Vittorio Feltri

Paese: Italia

Altezza: 181 cm

Peso: 78 kg

IMC: 23.81 - Peso ideale 

Età: 74 anni

Segno: Cancro Cancro

Vittorio Feltri è un giornalista e scrittore, nato a Bergamo il 26 giugno del 1943, noto al grande pubblico televisivo per le sue inchieste giornalistiche che spesso hanno suscitato aspre polemiche nel mondo politico e in quello della cronaca giudiziaria italiana.

Da bambino sogna di scrivere e di pubblicare i suoi racconti per i principali editori del mondo ma la morte del padre, avvenuta quando lui è ancora piccolo, è soltanto il primo dei gravi lutti che hanno accompagnato la sua vita.

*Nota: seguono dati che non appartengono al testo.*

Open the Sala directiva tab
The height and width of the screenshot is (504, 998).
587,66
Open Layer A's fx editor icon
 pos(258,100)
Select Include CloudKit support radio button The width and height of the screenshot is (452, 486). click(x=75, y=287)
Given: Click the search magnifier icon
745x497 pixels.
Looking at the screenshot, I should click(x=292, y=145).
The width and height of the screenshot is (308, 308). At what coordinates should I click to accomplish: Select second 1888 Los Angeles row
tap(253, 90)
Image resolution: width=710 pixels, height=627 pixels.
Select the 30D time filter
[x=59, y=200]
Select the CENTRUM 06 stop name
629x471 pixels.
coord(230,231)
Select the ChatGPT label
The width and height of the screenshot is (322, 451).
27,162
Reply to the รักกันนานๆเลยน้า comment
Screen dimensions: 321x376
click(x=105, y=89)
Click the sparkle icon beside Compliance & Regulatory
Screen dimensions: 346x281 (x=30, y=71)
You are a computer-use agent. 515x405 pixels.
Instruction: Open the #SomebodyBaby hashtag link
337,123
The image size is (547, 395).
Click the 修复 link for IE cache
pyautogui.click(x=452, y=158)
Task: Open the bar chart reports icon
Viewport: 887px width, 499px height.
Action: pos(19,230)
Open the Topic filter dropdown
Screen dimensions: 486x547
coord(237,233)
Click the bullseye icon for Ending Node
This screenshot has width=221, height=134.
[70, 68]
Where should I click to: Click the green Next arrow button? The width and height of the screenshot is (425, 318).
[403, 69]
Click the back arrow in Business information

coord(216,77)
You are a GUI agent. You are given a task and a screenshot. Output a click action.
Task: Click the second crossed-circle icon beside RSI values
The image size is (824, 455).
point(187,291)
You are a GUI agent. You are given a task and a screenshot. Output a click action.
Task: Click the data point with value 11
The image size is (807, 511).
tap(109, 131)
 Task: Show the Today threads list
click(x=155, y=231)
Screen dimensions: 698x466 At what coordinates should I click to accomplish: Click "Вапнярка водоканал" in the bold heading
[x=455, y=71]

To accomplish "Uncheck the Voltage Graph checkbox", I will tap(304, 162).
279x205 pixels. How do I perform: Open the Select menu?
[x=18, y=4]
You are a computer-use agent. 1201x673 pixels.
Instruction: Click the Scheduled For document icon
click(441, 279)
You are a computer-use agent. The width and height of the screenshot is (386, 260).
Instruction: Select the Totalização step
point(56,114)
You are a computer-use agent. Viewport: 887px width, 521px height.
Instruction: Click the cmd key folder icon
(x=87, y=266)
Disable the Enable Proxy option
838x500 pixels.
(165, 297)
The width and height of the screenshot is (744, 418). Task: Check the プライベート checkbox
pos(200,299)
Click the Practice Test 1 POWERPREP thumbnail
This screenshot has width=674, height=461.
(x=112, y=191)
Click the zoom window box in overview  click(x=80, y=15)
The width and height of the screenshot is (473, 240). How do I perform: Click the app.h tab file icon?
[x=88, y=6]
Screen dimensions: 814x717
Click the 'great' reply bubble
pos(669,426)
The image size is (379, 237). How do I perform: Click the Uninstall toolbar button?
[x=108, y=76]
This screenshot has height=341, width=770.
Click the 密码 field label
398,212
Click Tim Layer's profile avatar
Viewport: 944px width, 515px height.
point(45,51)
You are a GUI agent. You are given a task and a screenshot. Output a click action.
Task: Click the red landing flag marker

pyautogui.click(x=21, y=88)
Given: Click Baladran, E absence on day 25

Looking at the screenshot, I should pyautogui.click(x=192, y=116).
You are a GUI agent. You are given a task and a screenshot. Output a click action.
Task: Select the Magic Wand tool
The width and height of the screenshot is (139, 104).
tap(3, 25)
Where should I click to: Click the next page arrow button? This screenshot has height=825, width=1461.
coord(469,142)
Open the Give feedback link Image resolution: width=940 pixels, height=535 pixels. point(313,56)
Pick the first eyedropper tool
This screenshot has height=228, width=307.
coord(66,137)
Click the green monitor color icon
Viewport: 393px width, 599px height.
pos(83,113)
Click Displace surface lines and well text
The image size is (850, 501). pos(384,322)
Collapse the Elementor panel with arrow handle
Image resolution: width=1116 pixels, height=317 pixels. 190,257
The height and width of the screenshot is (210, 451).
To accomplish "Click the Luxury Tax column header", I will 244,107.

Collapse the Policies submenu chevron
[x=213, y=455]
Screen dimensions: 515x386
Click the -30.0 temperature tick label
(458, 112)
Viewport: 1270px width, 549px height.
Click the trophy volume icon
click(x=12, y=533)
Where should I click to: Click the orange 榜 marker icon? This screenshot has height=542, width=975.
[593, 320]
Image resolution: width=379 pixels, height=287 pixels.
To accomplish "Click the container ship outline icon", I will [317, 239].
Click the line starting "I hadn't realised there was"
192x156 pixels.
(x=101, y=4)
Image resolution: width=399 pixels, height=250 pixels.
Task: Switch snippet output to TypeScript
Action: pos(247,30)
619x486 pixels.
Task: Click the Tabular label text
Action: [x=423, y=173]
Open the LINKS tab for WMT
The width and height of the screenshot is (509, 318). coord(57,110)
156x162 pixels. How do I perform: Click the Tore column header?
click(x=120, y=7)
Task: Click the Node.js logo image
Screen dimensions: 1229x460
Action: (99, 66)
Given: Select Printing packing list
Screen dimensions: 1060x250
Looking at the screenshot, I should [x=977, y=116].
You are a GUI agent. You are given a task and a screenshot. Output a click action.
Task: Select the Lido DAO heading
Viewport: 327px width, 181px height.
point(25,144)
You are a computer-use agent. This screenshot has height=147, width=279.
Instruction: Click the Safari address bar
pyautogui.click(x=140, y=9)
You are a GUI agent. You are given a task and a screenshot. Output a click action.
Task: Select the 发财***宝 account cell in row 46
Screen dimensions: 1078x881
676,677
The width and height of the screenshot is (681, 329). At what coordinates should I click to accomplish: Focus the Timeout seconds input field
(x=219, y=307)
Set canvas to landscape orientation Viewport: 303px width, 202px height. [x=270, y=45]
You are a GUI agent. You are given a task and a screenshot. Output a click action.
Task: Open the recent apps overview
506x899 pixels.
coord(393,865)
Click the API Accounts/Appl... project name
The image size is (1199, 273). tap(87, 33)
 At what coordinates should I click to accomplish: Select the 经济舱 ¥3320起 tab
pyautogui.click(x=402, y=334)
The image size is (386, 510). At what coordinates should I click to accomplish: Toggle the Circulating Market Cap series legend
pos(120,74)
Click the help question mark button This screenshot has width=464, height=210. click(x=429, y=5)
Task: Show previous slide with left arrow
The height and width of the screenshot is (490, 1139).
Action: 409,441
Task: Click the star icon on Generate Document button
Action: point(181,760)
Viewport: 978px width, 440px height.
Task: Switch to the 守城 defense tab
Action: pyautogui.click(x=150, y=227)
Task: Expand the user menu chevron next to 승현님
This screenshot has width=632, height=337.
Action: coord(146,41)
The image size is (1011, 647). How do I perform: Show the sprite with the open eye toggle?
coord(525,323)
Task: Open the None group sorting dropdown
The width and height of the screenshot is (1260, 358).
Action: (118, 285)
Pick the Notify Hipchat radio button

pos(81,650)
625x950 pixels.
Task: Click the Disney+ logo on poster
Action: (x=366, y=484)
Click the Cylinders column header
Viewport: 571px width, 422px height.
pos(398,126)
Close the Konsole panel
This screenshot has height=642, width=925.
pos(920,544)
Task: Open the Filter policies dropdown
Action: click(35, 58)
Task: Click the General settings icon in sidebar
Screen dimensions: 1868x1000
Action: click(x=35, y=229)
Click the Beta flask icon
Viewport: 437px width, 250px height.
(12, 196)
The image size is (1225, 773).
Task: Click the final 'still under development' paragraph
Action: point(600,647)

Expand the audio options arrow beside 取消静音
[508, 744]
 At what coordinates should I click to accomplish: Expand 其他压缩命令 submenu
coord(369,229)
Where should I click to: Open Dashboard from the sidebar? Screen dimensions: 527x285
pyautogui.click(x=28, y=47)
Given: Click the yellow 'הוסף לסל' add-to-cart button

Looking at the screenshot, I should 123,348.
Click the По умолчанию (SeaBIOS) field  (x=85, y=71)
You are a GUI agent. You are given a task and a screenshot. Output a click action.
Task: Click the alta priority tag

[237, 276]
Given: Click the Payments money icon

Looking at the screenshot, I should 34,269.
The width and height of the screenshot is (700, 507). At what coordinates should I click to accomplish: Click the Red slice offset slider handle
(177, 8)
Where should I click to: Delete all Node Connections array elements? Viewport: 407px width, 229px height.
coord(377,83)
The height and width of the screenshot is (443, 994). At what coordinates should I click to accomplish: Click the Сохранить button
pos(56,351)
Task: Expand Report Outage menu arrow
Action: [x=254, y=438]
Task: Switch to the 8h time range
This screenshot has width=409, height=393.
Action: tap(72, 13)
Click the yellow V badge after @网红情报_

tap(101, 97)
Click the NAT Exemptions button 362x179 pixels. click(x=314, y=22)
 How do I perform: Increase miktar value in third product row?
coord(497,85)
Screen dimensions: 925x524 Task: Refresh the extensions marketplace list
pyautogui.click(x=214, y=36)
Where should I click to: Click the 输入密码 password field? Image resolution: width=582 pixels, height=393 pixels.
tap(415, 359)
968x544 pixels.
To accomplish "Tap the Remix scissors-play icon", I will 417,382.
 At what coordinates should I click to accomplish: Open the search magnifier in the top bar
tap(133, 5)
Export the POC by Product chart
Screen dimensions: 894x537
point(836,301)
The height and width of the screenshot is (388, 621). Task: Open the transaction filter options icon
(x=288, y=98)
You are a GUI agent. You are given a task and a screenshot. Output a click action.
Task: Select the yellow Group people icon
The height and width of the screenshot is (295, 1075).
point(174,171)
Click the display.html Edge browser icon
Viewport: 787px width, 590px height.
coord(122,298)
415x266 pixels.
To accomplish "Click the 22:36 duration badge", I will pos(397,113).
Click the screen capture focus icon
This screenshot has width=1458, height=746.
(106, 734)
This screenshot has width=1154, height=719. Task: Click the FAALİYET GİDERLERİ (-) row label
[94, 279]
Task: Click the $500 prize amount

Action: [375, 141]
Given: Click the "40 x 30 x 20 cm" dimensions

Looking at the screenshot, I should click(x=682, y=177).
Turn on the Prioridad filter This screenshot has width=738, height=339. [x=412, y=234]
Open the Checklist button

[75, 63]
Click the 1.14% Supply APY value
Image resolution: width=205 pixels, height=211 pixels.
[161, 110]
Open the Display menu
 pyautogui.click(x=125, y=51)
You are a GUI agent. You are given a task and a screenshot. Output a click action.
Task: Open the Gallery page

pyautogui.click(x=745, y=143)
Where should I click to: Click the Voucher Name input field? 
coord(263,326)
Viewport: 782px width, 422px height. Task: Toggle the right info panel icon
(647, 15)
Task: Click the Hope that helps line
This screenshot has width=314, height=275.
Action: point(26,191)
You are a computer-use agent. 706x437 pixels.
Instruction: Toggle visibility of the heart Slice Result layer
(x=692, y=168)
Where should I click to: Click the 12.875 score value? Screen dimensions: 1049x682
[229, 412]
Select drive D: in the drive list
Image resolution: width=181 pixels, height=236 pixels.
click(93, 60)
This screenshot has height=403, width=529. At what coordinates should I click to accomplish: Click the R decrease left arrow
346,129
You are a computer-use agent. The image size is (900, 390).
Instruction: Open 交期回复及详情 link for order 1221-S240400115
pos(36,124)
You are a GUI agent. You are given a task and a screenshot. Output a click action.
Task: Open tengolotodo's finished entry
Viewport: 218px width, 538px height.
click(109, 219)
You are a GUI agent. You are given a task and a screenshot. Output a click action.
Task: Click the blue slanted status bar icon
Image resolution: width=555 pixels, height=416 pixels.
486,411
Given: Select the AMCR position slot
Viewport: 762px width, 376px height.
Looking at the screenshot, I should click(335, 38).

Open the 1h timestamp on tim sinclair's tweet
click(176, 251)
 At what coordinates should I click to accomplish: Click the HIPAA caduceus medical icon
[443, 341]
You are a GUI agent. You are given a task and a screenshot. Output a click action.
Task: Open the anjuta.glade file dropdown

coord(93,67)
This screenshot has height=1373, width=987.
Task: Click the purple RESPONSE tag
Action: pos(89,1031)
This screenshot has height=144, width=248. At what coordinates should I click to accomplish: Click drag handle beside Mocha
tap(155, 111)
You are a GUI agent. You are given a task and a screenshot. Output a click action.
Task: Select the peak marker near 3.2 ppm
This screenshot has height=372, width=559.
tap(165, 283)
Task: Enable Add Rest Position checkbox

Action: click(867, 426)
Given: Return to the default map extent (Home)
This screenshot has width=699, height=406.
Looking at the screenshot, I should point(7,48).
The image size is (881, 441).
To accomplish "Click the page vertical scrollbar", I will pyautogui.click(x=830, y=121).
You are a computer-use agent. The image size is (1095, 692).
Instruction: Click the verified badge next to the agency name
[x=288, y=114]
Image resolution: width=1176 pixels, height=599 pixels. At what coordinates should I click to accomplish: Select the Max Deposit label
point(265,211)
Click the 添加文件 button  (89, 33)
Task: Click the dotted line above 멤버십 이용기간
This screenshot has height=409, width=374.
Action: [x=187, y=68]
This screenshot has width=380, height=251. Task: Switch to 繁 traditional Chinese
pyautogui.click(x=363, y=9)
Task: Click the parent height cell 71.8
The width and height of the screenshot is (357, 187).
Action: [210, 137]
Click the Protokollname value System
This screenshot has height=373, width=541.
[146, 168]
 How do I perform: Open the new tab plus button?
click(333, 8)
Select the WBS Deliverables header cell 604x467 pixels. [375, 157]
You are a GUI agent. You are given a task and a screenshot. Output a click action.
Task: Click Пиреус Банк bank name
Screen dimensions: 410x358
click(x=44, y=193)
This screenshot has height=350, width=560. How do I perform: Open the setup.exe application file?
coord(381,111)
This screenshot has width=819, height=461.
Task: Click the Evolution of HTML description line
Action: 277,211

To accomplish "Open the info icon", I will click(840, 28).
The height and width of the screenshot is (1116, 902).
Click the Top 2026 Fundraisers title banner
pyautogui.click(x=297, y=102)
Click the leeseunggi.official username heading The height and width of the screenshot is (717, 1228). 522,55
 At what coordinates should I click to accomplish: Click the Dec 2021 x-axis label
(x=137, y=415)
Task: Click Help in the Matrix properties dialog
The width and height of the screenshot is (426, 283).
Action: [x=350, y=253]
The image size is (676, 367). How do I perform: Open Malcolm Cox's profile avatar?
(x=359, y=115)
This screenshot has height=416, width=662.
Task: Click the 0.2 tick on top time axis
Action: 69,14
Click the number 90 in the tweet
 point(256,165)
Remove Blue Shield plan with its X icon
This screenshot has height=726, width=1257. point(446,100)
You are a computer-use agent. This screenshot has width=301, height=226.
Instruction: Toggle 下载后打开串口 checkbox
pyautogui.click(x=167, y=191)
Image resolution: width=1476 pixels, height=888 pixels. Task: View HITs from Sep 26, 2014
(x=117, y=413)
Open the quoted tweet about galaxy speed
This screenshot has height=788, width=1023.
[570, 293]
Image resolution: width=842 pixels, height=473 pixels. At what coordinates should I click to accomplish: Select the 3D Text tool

A soli diciannove anni Feltri scrive recensioni cinematografiche per L’eco di Bergamo e diventa molto presto padre. A ventiquattro anni muore sua moglie a causa di un parto, lasciandolo vedovo e con quattro figli da accudire.

Nel 1970 si trasferisce a Milano e collabora con il quotidiano La Notte divenendone una delle penne più apprezzate in quel periodo. Dopo una breve esperienza al Corriere D’Informazione nel 1977 Feltri passa al Corriere della Sera, una delle testate giornalistiche più importanti in Italia.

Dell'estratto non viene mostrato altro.